Your florist should be able to help you with the types of flowers that are available – ours looked at the photos I brought and immediately told me "You won’t be able to get those, or those, or those…" She had great little 4 x 6 flashcard books of flowers by color, and we went through those and picked out what I wanted from what would be reasonably available.
My sister actually had flower arrangements, bouquets, bouts, and corsages that all matched for her wedding (lots of red roses). I didn’t want my stuff to match, just to go together on a common theme, which is sort of English Garden (light, airy, unstructured) and in shades of pink and lavender with darker purple accents. We chose the bouquet flowers in pale shades (cream roses with pink edges, pale pink and lavender lisianthus, baby pink roses, pink waxflower). The groom’s bout will be the pink-edged cream roses; the other bouts the baby pink roses; the corsages cream roses with pink waxflower. The centerpieces, which are fairly low, have the pink and lavender lisianthus, lavender roses, baby pink roses, purple lisianthus, the waxflower, lavender astrelomeria, and pink stock (so darker and brighter colors than the bouquet, and no cream). The other arrangements (altar, guestbook table, cake table, piano, etc) are tall vase arrangements or long, low arrangements, and have the lisianthus, the astrelomeria, the stock, and pink, cream, and lavender snapdragons.
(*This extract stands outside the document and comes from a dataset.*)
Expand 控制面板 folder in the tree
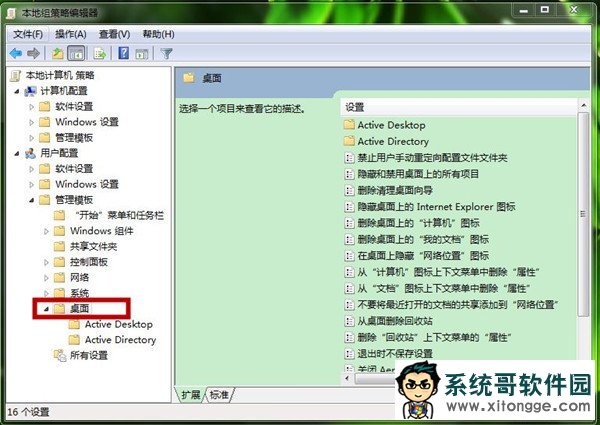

My florist worked all this out with us in about an hour, based only on flower photo (the bout that my Fiance wants – he is picky), and my description of the look (English Garden). And I told her that I love lisianthus, and really like stock and snapdragon, and preferred baby and bi-colored roses.
I think that knowing all about flower availability and such is primarily useful if you are DYI’ing your flowers. Otherwise, your florist should be able to help with everything you need to know. The photos I did bring with me, which were a huge help, were of the venue – in particular all the places that I wanted flowers that weren’t centerpieces, and also a photo of how they will set up the head table. That way the florist could advise us as to whether a tall or long, low arrangement would be best, and get an idea of what size the arrangement should be.